Every project should consist of a single well structured directory with meaningful subdirectories. Every project should be its own git repository that is hosted on GitHub.
Data cleaning and analyses should be carefully documented in a Jupyter Notebook or R markdown file and should be created with reproducibility in mind. Everyone on the team (and future you) should be able to re-create what you have performed.
The overall purpose is to have an organized project structure in place so that the project is easily approachable to many different individuals.
Someone unfamiliar with your project should be able to look at your computer files and understand in detail what you did and why - Bill Noble
An example of a reproducible project that follows this workflow lives in the project_example/
folder.
The project will typically consist of the following subdirectories:
Original raw data files data should be backed up on something like Google Drive, Dropbox or Box. The raw data itself should never be touched manually. Instead, you should have scripts or notebooks that load the raw data into an R or Python environment for in-environment data manipulation (this will not modify the raw data files themselves).

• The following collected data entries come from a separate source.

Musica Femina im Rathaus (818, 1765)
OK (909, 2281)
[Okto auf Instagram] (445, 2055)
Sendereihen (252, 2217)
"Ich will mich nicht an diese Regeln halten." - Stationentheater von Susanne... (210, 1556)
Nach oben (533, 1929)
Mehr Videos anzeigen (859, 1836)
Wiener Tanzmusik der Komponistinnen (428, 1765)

Any data that is produced by code should be saved in the data/processed_data/
subdirectory.
This is a good place to keep meeting notes, data dictionaries, and any other associated materials.
There are three types of code documents:
-
Function scripts (.R, .py): scripts that contain reusable functions that will be called in the action scripts below (and possibly in the exploration notebooks). By convention, function scripts are given the name
xx_funs_yy.R
, wherexx
is a number andyy
describes what the functions are for (e.g.01_funs_clean_data.R
). -
Action scripts (.R, .py): scripts that perform activities such as a detailed data cleaning pipeline, or running many models. Often these scripts will load in data, do something to it (e.g. clean it or fit a model to it) and will then save a new object (such as a cleaned dataset or model results). By convention, action scripts are given the name
xx_do_yy.R
, wherexx
is a number andyy
describes what action is undertaken by running the script (e.g.01_do_clean_data.R
). -
Exploration notebooks (.Rmd, .ipynb): R Markdown or Jupyter notebook files that are used to produce figures and explanatory files that contain figures and explanations of data cleaning steps and results of analyses. These are the files that an external viewer would find useful to understand your data and analysis.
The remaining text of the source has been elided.